IFE Film review logo bannerReal-life husband and wife Jonathan Dayton and Valerie Faris (Little Miss Sunshine, Ruby Sparks) have been co-directing music videos, documentaries, and feature films together since the 1980s so, naturally, they seemed like the perfect pick to helm Battle of the Sexes. I mean, seriously, who better to tell the lively, larger-than-life story about the 1973 tennis battle royale between aging hustler/tennis champ/chauvinist pig Bobby Riggs and then World #1 tennis pro/feminist icon Billy Jean King than the coolest male/female tag team in Hollywood?
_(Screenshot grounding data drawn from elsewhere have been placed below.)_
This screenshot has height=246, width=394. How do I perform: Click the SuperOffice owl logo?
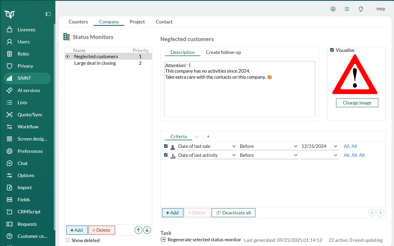(9, 14)
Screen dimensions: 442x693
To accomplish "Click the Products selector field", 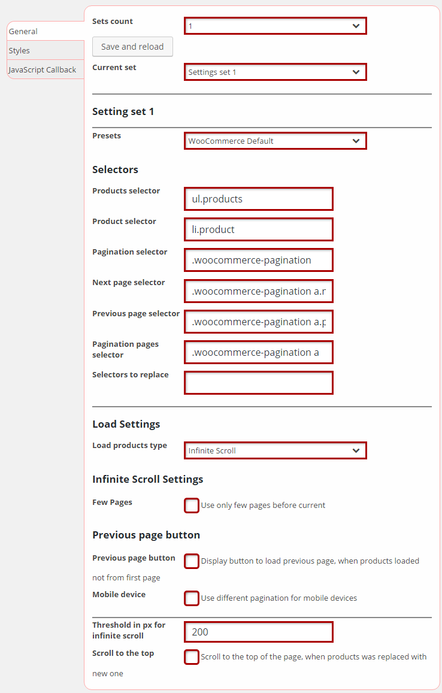I will (x=258, y=199).
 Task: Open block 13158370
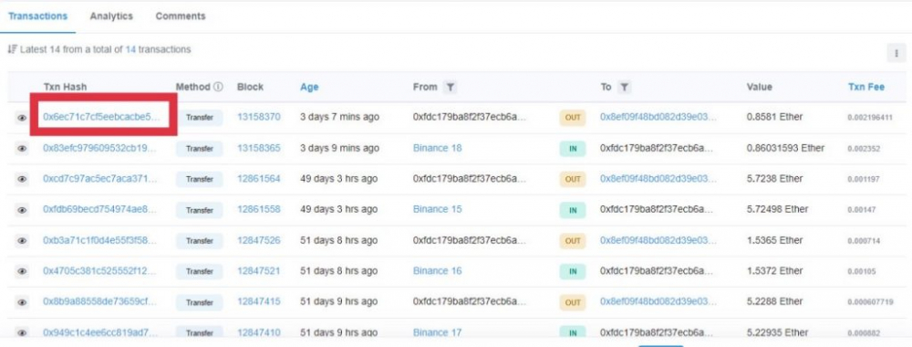pos(259,117)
Some critics harp on the fact that the duo’s slick music video origins tend to make their films more stylish than substantive. But for me, Battle is the perfect marriage of both. Raising their game considerably by injecting raw undercurrents of sadness, longing, and simmering rage at the way things were – and sadly, still are – for many women in boardrooms, bedrooms, and tennis courts across the land in the 1970s, into this breezy, candy-colored comedy, Faris and Dayton have created a fun, hugely entertaining “message movie” that could not be more topical today. Which is never a bad thing in my book and, in fact, perfectly on point in an award season where films that subvert genre norms – like Dunkirk, The Shape of Water, and Get Out – seem to be the trend to beat.
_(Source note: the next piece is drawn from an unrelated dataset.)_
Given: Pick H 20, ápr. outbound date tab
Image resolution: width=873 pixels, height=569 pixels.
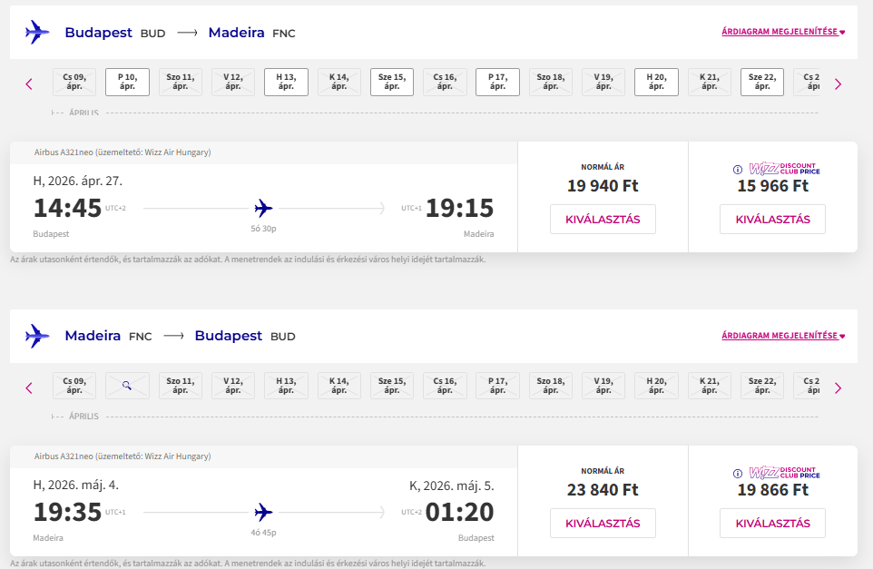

Written by Slumdog Millionaire Oscar-winner Simon Beaufoy (The Full Monty), Battle stars Steve Carell (The Office, Café Society) as Riggs, and Emma Stone in her first leading role after taking home a Best Actress Oscar last year for La La Land, as King.

Battle opens in 1973 with King and World Tennis magazine founder Gladys Heldman (played to hilarious, chain-smoking perfection by Sarah Silverman) confronting the Association of Tennis Professionals (ATP) Executive Director Jack Kramer (Bill Pullman) about the fact that the purse for female players at an upcoming tournament is 1/8th the size of the male prize. Announcing that female players just don’t bring in the crowds like the men do, Kramer refuses to budge on the subject so King quits the ATP and starts her own all-female tennis tour with Heldman instead.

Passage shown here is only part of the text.